Lulus Verifikasi Dewan Pers No.126/DP-Terverifikasi/K/X/2017

Eksekutif dan Legislatif Tanjungpinang Diduga Dapat Setoran Bauksit

CINDAI Laporkan Dugaan Korupsi dan Pencemaran Tambang
Oleh : Charles/Dodo
Kamis | 13-10-2011 | 19:35 WIB
Nelayan_Laporakan_Dugaan_Korupsi_dan_Kerusakan_Lingkungan_akibat_Tambang_Bouksit_di_Tanjungpinang.JPG Honda-Batam

Eksekutif dan Legislatif Tanjungpinang dapat Setoran Tambang, Cindai dan Nelayan Laporakan Korupsi dan Kerusakan Lingkungan akibat Tambang Bouksit di Tanjungpinang

TANJUNGPINANG, batamtoday - Puluhan warga nelayan bersama LSM Himpunan Cerdik Pandai (CINDAI) Provinsi Kepri, mendatangi Kejaksaan Negeri, Polresta Tanjungpinang dan Kejaksaan Tinggi Kepri untuk melaporkan dugaan korupsi dan pencemaran lingkungan yang diduga dilakukan pejabat Pemerintah dan sejumlah perusahaan tambang bauksit di Tanjungpinang, Kamis (13/10/2011).

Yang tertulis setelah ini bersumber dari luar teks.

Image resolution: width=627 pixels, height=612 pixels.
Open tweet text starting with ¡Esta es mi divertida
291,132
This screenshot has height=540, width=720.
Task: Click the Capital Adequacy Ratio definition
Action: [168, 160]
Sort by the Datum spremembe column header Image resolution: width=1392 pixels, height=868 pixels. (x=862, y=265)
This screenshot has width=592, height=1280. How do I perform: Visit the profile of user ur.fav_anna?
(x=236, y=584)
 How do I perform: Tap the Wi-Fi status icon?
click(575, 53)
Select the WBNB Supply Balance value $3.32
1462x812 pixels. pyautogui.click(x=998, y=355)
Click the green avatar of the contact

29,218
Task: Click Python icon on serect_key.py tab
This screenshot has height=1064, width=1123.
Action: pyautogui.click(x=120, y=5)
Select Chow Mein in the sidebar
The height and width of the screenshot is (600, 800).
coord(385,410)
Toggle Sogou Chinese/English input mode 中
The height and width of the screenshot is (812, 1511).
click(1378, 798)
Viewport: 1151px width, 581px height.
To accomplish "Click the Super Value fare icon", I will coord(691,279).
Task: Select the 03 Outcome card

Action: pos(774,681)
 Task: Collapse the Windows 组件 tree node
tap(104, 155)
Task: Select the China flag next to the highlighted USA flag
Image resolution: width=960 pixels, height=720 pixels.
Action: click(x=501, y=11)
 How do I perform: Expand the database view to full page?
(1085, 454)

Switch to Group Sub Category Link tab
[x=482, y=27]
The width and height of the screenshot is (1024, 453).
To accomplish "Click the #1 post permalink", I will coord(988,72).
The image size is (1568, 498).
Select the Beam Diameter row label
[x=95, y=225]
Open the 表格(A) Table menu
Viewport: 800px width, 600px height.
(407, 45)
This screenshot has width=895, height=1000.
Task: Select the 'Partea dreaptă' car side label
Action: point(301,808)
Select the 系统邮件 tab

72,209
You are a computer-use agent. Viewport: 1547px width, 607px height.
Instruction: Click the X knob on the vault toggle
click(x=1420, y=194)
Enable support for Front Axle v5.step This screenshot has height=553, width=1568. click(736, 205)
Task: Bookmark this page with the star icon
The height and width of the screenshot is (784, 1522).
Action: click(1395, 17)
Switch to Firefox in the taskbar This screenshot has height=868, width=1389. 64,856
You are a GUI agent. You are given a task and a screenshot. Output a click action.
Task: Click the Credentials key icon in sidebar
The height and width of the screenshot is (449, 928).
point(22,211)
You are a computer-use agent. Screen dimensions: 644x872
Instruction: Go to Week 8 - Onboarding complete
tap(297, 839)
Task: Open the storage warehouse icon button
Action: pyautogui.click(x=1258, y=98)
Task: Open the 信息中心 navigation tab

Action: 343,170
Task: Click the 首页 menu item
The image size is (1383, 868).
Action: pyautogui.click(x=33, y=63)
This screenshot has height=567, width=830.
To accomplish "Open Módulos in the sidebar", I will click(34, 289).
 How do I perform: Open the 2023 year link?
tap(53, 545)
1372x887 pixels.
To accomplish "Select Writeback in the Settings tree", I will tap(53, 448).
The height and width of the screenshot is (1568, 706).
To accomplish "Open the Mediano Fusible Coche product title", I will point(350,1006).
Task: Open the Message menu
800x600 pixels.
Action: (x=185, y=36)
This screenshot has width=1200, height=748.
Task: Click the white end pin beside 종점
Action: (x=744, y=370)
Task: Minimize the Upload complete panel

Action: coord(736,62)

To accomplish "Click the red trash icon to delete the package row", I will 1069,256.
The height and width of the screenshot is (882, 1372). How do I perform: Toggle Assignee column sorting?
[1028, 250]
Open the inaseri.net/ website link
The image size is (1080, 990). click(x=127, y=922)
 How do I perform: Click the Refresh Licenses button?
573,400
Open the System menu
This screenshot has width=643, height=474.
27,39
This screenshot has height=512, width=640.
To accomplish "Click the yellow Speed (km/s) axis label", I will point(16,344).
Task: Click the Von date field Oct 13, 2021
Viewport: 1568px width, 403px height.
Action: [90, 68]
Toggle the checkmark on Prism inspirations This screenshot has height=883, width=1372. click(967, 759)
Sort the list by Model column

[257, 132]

"Dalam laporan kami ini, ada 10 item perkara dugaan korupsi dan kejahatan lingkungan yang dilakukan pejabat pemerintah serta pengusaha Bouksit di Tanjungpinang," ujar Edi Susanto, koordinator LSM CINDAI kepada wartawan di Kejaksaan Negeri Tanjungpinang.

Edi juga menyatakan tidak jelasnya jumlah Izin Usaha Pertmbangan (IUP) yang dikeluarkan Pemerintah Kota Tanjungpinang serta kendornya pengawasan pelaksanaan pertambangan merupakan awal terjadinya kolusi, korupsi dan nepotisme, hingga dalam pembayaran pajak royalti, Dana Jaminan Pelestariaan Lingkungan (DJPL) dan DKTM atau CSR tidak sesuai dengan tonase jumlah produksi yang dieksport sejumlah perusahan tambang di Tanjungpinang.

"Saat kita meminta dan menanyakan jumlah IUP tambang yang dikeluarkan pemerintah, KP2KE mengatakan, ada 7, DPRD mengatakan hanya ada 6, sementara  yang kita temukan di lapangan ada 11 IUP, hingga kita bingung mana yang benar," ujar Edi.

Hal yang sama juga terjadi pada pembayaran pajak royalty, DJPL dan DKTM, berdasarkan pengakuan anggota DPRD mulai dari tahun 2006 hingga 2011 total dana royalty dari pusat yang diperoleh pemerintah daerah selama 6 tahun itu, hanya Rp54 miliar, DJPL Rp15 miliar, dan Dana Kesejahteraan Masyarakat (DKTM) Rp2,5 miliar per bulan yang diserahkan pada 500 Kepala Keluarga.

"Dimana tonase produksi masing-masing perusahaan dari 2006-2011 hanya 26 ribu ton, sementara kalau kita lihat secara langsung tonase produksi yang diangkut sejumlah kapal yang berjejer di tengah laut, satu kapal aja bisa mencapai 100 ribu ton, jelas hal ini merupakan penipuaan, dan manipulasi," ujar Edi.

Bahkan, tambah Edi, berdasarkan pengakuan Sugeng, salah seorang pengurus perusahaan tambang PT DKA pada CINDAI dalam mengurus IUP, eksekutif dan legislatif menerima 'jatah' berupa dana antara Rp1,5 hingga Rp5 miliar per satu Izin Usaha Pertambangan (IUP).   

"Untuk menguruskan IUP, Pemko Tanjungpinang memungut dana Rp1,5 miliar, selain itu, eksekutif dan legislatif juga memperoleh jatah setiap bulan dari perusahaan yang melaksanakan penambangan saat ini di Tanjungpinang," pungkas Edi.